Ceremonia zaprzysiężenia, w której wzięło udział około 450 gości, została poprzedzona oficjalnym potwierdzeniem wyników wyborów prezydenckich, które odczytał prezes Rady Konstytucyjnej Laurent Fabius.
"W chwili, w której Francuzi powierzają mi ponownie najważniejszy urząd, towarzyszy mi świadomość najwyższej powagi sytuacji.
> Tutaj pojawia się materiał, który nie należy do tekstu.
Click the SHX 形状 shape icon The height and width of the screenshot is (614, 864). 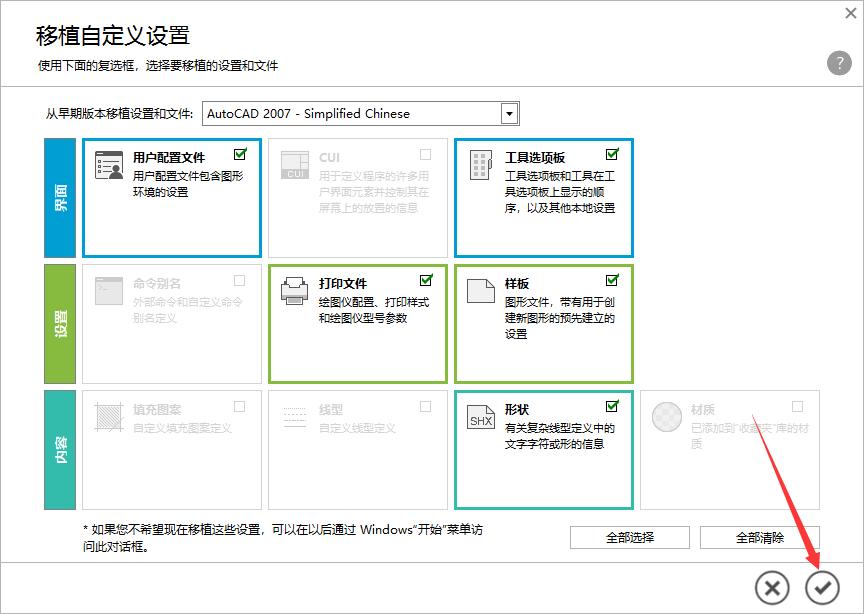coord(479,414)
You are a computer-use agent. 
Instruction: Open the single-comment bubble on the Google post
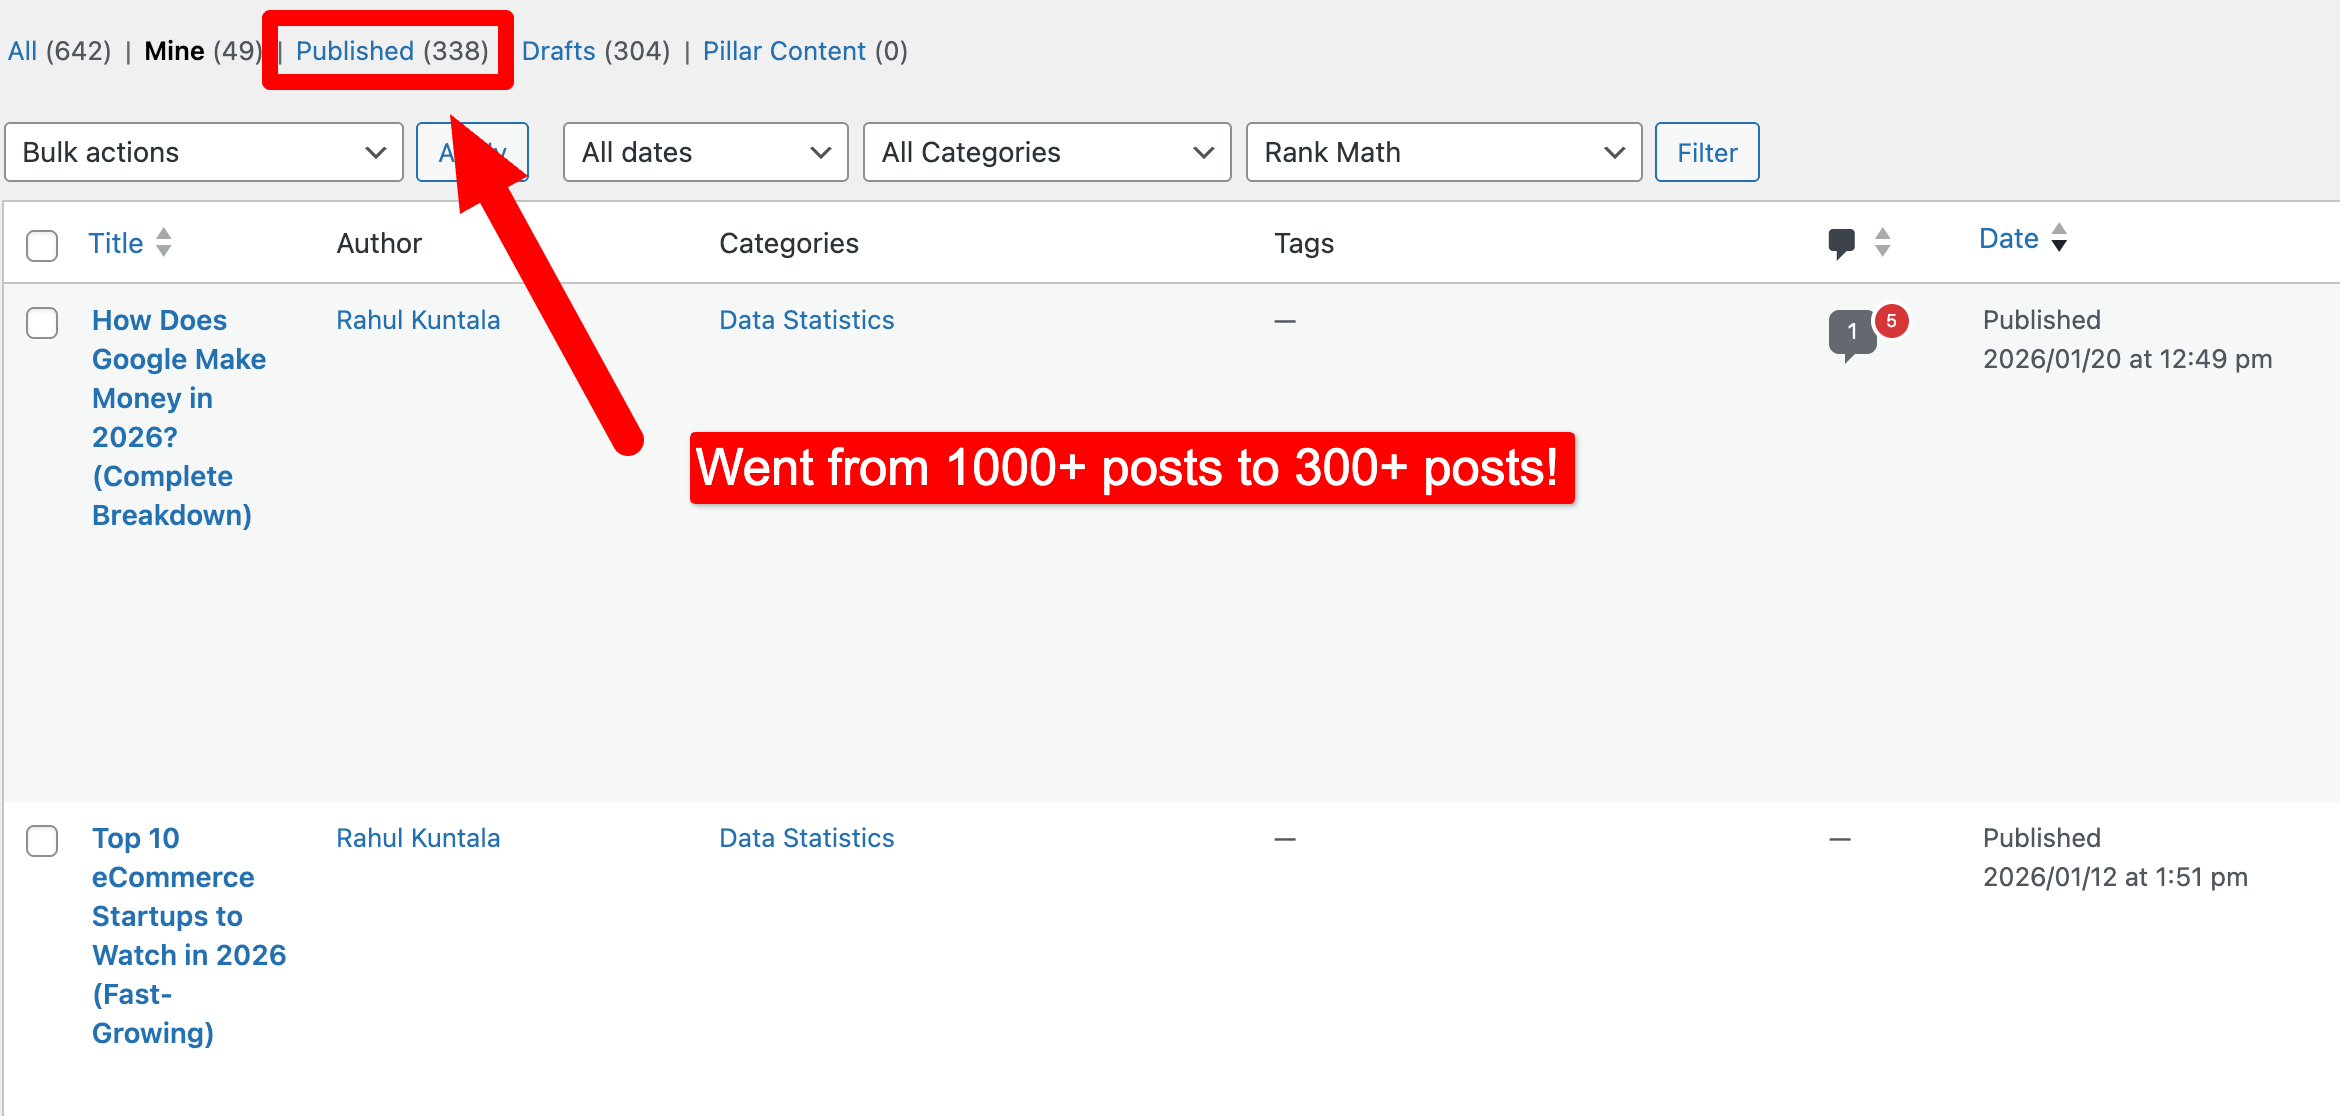click(x=1851, y=333)
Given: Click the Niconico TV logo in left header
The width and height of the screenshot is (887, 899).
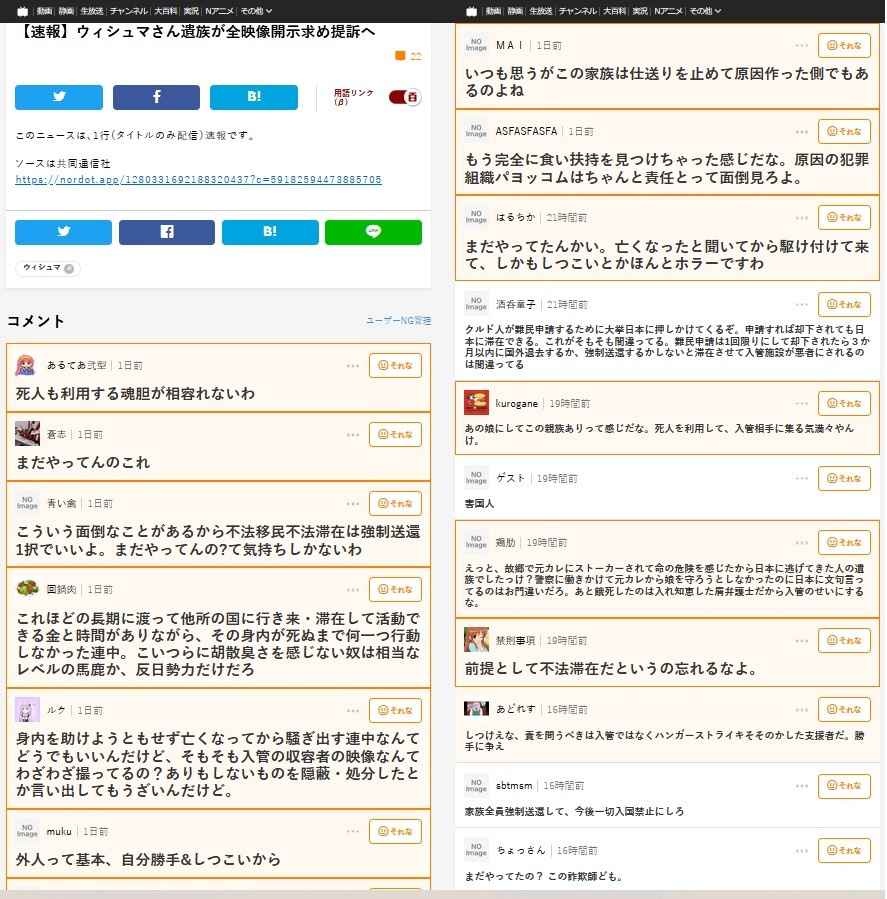Looking at the screenshot, I should [23, 11].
Powrót wojny do Europy, pandemia i wyzwania ekologiczne to zbieg wydarzeń, z jakim rzadko musiał się mierzyć nasz świat i nasz kraj" - oświadczył prezydent.
"Należy przede wszystkim nie dopuścić do eskalacji po rosyjskiej agresji na Ukrainę, wspierać demokrację (...), zbudować nowy europejski pokój i nową autonomię na naszym kontynencie" - kontynuował Macron.
Obiecał pracować na rzecz "społeczeństwa pełnego zatrudnienia" i przeciw "nierównościom społecznym, zagrożeniom dnia codziennego i terroryzmowi". Zaapelował o wytrwałą pracę na rzecz "francuskich, europejskich odpowiedzi na wyzwania epoki".
Nasz komentarz: Zachód przeprasza, że żyje
Macron wygrał wybory prezydenckie we Francji z wynikiem 58,54 proc. Na jego rywalkę, liderkę skrajnie prawicowego Zjednoczenia Narodowego, zagłosowało 41,46 proc. wyborców.
W wyborach prezydenckich 2017 roku Macron uzyskał 66,1 proc. głosów, a Le Pen 33,9 proc.